Dit onderzoek kan de nodige discussie weer doen oplaaien over al dan niet vroege selectie in onderwijs
Het is een debat dat in Vlaanderen én in Nederland voor de nodige verhitte discussies kan zorgen. Terwijl in veel landen men comprehensief onderwijs kent, waarbij de studiekeuze uitgesteld wordt, moet je in Nederland en in Vlaanderen (en nog in enkele andere landen of regio’s) vrij vroeg een keuze maken in het secundair of voortgezet onderwijs. Deze ‘tracking’-aanpak kent fervente voor- en tegenstanders, waarbij vaak verwezen wordt naar sociale ongelijkheid en in Vlaanderen naar het watervalsysteem waarbij leerlingen ‘maar hoog genoeg’ starten, en gaandeweg in ‘lagere’ richtingen terechtkomen met steeds dalende motivatie. Opgelet, ik aarzelde heel erg om in de vorige zin hoger en lager te schrijven, omdat dit volgens mij een deel van het probleem is: de perceptie en appreciatie van de verschillende richtingen.
Deze nieuwe studie van Moritz Fleischmann en collega’s keek in twee onderwijssystemen naar het effect van detracking op het academisch zelfbeeld, wat op zijn beurt een grote invloed kan hebben op motivatie én leerprestaties.
Het onderzoek bestaat dus in feite uit twee ‘natural experiments’, waarbij gekeken werd naar het academisch zelfbeeld bij de groep van leerlingen voor de aanpassing van het onderwijssysteem met verschillende tracks en na de aanpassing naar een comprehensievef onderwijsaanpak. Hiervoor keken ze naar Oostenrijk en een deelstaat in Duitsland.
Wat blijkt nu? Voor sterk presterende leerlingen veranderde er niks qua academisch zelfbeeld als de studiekeuze uitgesteld werd en de groepen leerlingen meer gemengd werden. Maar de leerlingen die zwak presteerden na de invoering van een comprehensief onderwijssysteem hadden opmerkelijk genoeg een lager academisch zelfbeeld dan dezelfde groep voor de invoering. Dit staat haaks op de verwachtingen van verschillende andere onderzoekers.
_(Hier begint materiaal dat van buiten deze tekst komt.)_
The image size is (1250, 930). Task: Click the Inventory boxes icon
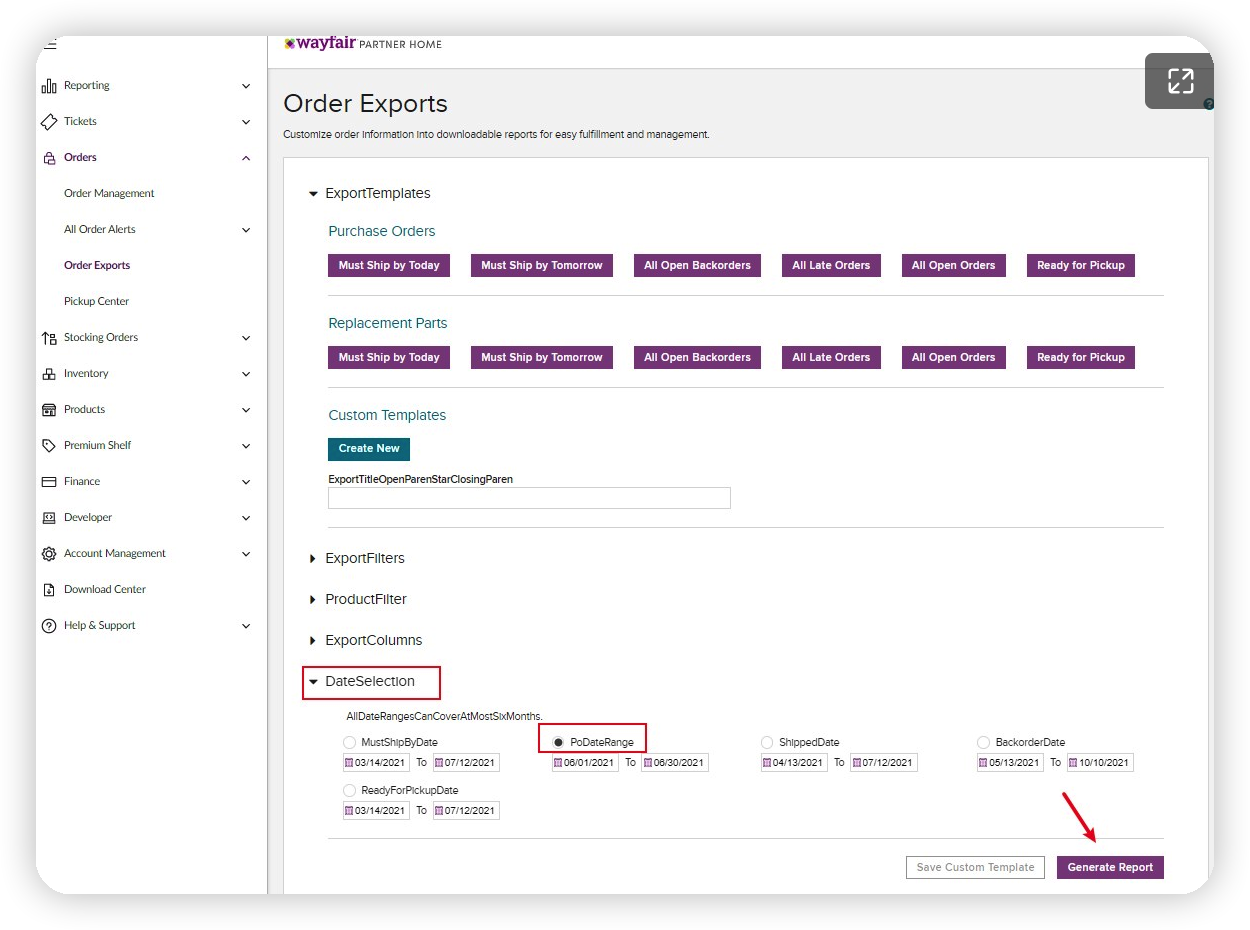48,374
De onderzoekers spreken zich niet uit tegen een dergelijke aanpassing van een schoolsysteem, maar waarschuwen voor onverwachte neveneffecten die de goeie intenties kunnen ongedaan maken. Als je een comprehensief onderwijssysteem wil invoeren om sociale ongelijkheid tegen te gaan, maar deze ongelijkheid komt via de achterdeur weer binnen, is het een pijnlijke maat voor niets. Tegelijk geven de onderzoekers aan, dat er nog geen duidelijk effectieve manieren zijn aangetoond om dit te compenseren.
De zwakste schakel in dit boeiende onderzoek is dat een hervorming zelden alleen komt. In beide onderwijssystemen werd niet enkel comprehensief onderwijs ingevoerd, maar waren er nog verschillende andere veranderingen in het onderwijssysteem. Zo werd er in Oostenrijk ook ingezet op onder andere meer gepersonaliseerd onderwijs en team-teaching. De verdere veranderingen in Thüringen, Duitsland waren echter minder ingrijpend en van andere aard. Er zijn door de vorm van data-verzameling nog meer beperkingen waardoor de onderzoekers voorzichtig zijn in welke mate deze resultaten te veralgemenen zijn. Er kunnen bijvoorbeeld ook nog andere elementen in de samenleving veranderd zijn, die een invloed kunnen hebben. Ik pik er ook nog deze opvallende beperking uit:
…detracking resulted in all students receiving the curriculum that had been reserved for high-track students before detracking. This raises the question of whether all students were actually taught according to the same curriculum after detracking or whether, for practical or organizational reasons, teachers conducted some kind of “unofficial” within-class tracking.